Debian maintainer Dr. John Paul Adrian Glaubitz has some Itanium hardware. You’d hope so, as he’s part of the team that keeps Itanium running on Debian, and was able to get a stay of execution on Itanium’s removal from the Linux kernel by offering to take up maintainership for that architecture. One man alone cannot really fight the accumulation of cruft in a codebase with so many moving parts – regression testing each commit piecemeal by compiling and building is viable with a farm of many computers, and many humans co-ordinating that testing; one man, no matter how driven, taking on such a task would be merely tilting at windmills, even if he had, say, sixty-four Itanium boxes.
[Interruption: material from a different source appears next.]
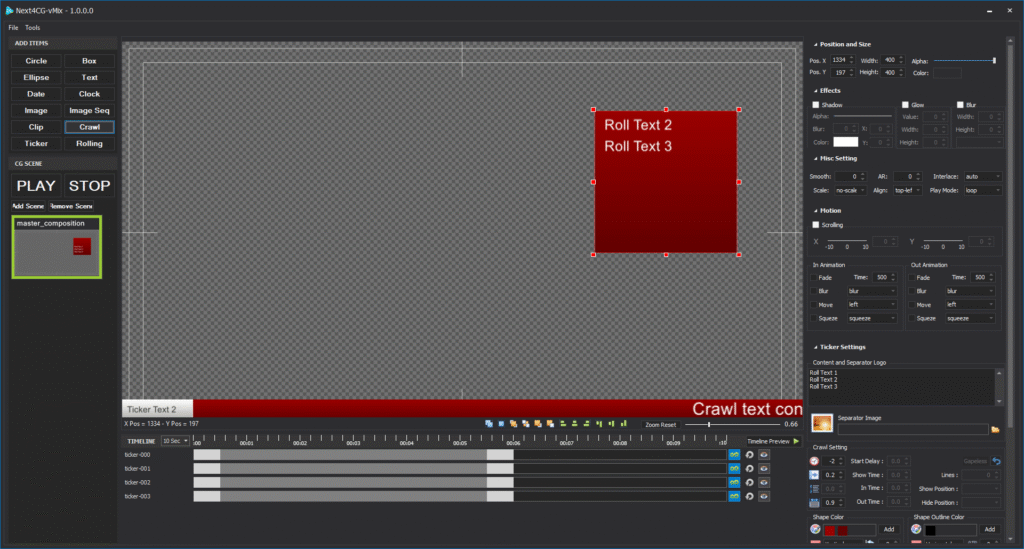Click the red clock icon in Crawl Setting

pos(815,461)
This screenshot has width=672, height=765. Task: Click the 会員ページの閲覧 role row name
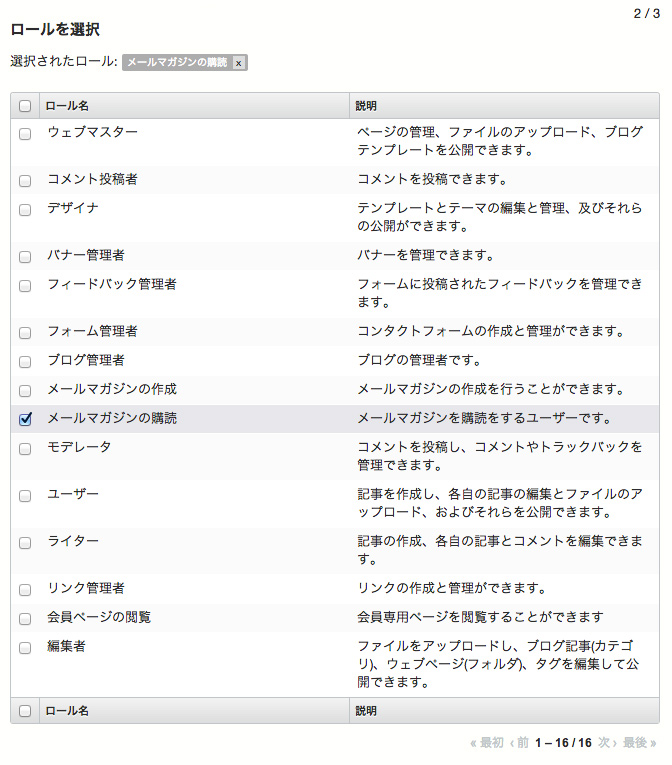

The amount of free software developers who have Itanium hardware worldwide is low. Not all of them understand the Linux kernel. Some may be working on the NetBSD port instead. After the initial burst of investment into making Linux run on the Itanium in 1999, effort dwindled before petering out.

Itanium was nice while it lasted, I’m assured by people who had access to Itanium machines. Compared to so many other architectures which saw far more widespread use, even if it was thirty years ago now (looking at you, Linux/m68k), Itanium is near-impossible to maintain and develop for simply because there’s so little of it out there.

Your favourite architecture probably isn’t next.

long you live and high you fly…

There has been some consternation suggesting that the removal of Itanium from the Linux kernel is opening the floodgates to the mass deprecation of architectures that didn’t win, in historic terms, the race.

This is wrong. The last time that support for an architecture was removed from the Linux kernel was for the venerable Intel 386, the CPU that Linux was initially built for. Intel stopped making the 386 in 2007, many years after it was no longer suitable for the average user to do anything on. The 386 was removed over ten years ago, well after people were trying to put Linux onto such old machines as anything more than a curiosity.

The 386 was removed because the 486 which came after it was such a quantum leap that it became the minimum viable processor to programme in a “modern” way – the cost of continuing to support a processor that basically nobody used exceeded the benefit of trying to keep that section of the codebase up with new developments.

This cost was increased by the fact that … quite bluntly, the sort of people who are doing kernel hacking are not the sort of people still running 386s for fun. Usually, anyway. There might be a 386 or two in my house.

In the ARM ecosystem, it’s a little different; as basically every ARM CPU is also its own system, there are sometimes attempts to prune away specific ARM CPUs that have had no maintenance and no users for a number of years – but, the overall support for ARM remains, and support for a new CPU – or, readding an old CPU, should it be required, is considerably less technically difficult.

SPARC has devotees who’ve been able to collect SPARCstations – the older 32-bit and the newer 64-bit both. 32-bit SPARC isn’t a huge maintenance burden on top of understanding 64-bit SPARC.

PowerPC … it has been contemplated that some of the stranger SoC variants such as PowerQUICC might not be tenable to support. Much like ARM, these are cases where the CPU is actually an entire device unto itself, and not the removal of an architecture.

m68k? No. The Amiga nerds aren’t going to let that happen. Linux developers take note: they walk among you. Someone you know, perhaps someone you love, is quietly composing love letters to their Amiga 1200 at night.

As for the rest? As long as there’s hardware working to test on, and people willing to shoulder the load of maintaining the architecture, the future is promising indeed.

If you want a specific bit of hardware supported, you should probably buy some to sponsor a kernel hacker. After all – while kernel hackers aren’t generally working on 386s, and haven’t been for thirty years, they do enjoy a challenge.